[start of Data excerpts]

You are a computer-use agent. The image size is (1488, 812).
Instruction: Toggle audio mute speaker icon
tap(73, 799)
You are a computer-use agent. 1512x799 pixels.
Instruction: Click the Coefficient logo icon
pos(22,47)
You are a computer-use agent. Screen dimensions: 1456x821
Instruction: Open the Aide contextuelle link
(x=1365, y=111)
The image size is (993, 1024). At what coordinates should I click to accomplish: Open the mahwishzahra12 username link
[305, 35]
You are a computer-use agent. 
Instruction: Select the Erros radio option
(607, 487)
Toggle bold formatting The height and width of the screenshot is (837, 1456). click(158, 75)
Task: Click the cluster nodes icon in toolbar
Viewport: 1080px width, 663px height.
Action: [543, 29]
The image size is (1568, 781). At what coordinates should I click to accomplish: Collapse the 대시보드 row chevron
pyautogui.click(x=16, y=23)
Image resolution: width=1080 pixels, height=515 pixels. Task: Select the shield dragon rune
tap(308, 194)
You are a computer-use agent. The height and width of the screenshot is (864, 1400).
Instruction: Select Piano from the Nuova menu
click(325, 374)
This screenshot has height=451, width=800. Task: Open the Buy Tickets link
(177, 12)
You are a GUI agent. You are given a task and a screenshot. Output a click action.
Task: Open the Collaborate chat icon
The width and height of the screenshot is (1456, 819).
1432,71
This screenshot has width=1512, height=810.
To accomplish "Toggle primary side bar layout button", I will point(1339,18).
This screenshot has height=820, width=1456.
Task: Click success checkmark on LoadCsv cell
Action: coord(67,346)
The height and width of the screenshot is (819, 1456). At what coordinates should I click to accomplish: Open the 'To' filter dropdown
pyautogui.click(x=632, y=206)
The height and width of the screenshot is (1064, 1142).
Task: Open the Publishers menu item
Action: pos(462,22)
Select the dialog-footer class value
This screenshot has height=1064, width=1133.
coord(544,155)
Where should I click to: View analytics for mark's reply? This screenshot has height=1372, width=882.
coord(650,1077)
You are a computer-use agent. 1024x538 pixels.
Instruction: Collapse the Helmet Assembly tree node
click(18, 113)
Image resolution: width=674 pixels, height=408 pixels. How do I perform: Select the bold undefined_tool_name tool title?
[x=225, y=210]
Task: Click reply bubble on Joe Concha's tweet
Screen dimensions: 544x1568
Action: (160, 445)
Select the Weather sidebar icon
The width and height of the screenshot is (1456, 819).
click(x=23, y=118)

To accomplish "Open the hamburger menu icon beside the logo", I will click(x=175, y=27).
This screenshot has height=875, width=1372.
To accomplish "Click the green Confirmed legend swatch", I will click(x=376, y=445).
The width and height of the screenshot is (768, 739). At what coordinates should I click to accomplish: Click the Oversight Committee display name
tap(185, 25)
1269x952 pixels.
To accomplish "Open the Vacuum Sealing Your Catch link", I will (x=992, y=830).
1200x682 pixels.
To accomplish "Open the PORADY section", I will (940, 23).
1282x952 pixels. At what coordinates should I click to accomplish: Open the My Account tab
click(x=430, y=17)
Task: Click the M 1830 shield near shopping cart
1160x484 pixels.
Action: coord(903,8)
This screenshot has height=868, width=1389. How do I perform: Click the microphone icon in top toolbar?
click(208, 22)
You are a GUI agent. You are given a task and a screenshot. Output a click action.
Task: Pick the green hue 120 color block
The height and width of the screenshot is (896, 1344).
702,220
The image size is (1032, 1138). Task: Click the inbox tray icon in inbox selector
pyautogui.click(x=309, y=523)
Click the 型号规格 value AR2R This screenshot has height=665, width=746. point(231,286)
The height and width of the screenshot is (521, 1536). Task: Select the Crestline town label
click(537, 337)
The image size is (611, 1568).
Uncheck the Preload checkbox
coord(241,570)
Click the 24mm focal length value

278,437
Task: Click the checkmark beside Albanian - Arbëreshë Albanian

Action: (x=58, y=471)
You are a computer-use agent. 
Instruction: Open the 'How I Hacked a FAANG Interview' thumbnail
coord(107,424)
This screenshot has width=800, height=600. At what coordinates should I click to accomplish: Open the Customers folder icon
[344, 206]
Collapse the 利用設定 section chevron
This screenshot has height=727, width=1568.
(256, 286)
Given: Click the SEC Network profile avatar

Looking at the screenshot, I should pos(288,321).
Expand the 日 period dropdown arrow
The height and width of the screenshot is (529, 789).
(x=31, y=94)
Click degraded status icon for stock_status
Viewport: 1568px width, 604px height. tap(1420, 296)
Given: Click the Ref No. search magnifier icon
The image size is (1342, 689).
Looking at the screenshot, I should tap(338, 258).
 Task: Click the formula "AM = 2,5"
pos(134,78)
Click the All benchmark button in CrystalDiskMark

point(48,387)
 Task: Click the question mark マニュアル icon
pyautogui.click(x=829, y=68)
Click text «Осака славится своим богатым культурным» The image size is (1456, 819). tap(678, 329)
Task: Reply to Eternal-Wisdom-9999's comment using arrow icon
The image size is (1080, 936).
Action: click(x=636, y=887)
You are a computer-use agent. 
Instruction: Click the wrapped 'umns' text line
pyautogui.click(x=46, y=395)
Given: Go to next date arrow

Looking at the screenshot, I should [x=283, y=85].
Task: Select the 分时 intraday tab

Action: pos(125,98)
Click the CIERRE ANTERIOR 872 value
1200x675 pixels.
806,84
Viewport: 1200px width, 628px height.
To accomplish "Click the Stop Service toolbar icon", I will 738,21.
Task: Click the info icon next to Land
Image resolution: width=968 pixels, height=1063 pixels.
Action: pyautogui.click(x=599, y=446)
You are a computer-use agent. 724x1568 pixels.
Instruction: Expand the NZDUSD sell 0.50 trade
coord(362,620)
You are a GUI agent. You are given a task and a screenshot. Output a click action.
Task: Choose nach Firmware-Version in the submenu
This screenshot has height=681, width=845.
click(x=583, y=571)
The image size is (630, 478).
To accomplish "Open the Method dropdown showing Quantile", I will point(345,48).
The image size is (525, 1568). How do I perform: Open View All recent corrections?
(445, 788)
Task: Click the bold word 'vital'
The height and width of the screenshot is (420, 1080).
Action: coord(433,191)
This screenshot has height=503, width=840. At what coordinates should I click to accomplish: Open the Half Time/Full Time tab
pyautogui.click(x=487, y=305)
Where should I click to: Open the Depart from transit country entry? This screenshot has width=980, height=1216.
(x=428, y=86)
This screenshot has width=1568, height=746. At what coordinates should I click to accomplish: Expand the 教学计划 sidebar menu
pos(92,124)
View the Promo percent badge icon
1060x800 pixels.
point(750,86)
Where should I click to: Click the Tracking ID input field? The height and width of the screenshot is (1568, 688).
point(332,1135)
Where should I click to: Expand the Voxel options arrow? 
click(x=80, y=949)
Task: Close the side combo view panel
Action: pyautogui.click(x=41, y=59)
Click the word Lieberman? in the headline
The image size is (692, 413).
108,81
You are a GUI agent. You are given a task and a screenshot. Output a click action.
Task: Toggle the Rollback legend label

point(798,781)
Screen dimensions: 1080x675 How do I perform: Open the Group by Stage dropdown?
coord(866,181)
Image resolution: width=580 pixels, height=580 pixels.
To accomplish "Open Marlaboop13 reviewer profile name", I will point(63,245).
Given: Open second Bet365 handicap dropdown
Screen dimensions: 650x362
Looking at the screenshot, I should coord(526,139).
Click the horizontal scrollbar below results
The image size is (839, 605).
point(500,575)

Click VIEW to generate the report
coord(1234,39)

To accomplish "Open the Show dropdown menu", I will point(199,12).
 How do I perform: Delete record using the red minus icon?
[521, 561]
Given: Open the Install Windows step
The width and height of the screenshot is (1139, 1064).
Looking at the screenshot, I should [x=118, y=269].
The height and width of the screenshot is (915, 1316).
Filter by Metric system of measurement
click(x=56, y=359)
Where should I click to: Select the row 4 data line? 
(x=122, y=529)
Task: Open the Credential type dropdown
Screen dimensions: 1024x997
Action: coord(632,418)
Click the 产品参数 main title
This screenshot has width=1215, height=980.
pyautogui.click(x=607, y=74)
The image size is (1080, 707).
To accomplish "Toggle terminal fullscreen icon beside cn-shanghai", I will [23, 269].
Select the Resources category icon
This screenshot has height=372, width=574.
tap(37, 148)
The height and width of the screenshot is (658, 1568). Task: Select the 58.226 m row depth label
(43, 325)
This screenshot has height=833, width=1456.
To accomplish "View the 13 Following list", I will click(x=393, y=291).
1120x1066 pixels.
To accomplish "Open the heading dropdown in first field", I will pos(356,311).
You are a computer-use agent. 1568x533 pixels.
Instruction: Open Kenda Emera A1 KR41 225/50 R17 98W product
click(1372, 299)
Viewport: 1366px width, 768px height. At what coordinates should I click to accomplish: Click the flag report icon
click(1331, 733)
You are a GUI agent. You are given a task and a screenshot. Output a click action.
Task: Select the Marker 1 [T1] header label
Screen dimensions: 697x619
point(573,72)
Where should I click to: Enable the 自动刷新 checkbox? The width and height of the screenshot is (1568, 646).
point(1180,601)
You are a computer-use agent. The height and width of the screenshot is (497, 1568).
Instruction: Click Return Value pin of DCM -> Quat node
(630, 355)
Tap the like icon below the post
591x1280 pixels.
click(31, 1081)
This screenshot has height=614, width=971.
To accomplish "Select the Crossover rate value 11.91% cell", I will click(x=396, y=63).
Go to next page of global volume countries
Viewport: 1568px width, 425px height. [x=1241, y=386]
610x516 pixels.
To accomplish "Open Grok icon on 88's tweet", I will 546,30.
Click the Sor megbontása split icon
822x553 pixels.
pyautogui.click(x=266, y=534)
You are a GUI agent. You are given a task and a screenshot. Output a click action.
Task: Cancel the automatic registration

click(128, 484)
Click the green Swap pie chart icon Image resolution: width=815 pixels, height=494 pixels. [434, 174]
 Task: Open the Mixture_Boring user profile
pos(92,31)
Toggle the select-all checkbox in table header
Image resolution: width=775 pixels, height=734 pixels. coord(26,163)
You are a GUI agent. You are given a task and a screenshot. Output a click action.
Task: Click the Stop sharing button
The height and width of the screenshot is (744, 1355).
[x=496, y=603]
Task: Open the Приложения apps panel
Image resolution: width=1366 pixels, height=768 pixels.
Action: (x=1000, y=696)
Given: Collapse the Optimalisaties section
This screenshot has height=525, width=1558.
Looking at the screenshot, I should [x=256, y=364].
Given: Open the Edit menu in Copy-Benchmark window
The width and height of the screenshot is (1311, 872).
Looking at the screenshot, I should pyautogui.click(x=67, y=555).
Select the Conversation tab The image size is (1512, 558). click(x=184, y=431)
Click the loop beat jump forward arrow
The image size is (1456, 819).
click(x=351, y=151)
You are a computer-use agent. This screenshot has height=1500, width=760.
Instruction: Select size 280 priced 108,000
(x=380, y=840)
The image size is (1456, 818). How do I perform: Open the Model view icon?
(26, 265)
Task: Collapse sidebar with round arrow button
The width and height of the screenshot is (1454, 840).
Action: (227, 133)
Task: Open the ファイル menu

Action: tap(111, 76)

[end of Data excerpts]

== Exercise ==
Please rewrite the part of the items that opens with the line containing "Click the green Swap" and closes with the line containing "Image resolution: width=775", swapping "table header" for "column header" and leaving everything else as it is.

== The result ==
Click the green Swap pie chart icon Image resolution: width=815 pixels, height=494 pixels. [434, 174]
 Task: Open the Mixture_Boring user profile
pos(92,31)
Toggle the select-all checkbox in column header
Image resolution: width=775 pixels, height=734 pixels. coord(26,163)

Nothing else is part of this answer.